## [Source data]
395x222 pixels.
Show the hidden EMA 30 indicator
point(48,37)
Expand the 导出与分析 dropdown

* * *

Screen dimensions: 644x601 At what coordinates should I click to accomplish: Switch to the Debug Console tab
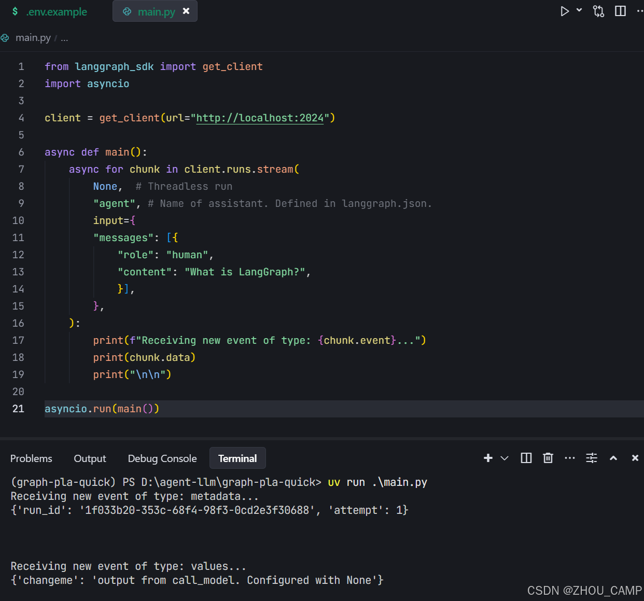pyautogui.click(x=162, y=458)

## [Instructions to follow]
Each line above from the one with "395x222 pixels." up to and including the one with "Expand the 导出与分析 dropdown" must be set down exactly, and no line outside that span may appear.

## [Answer for this exercise]
395x222 pixels.
Show the hidden EMA 30 indicator
point(48,37)
Expand the 导出与分析 dropdown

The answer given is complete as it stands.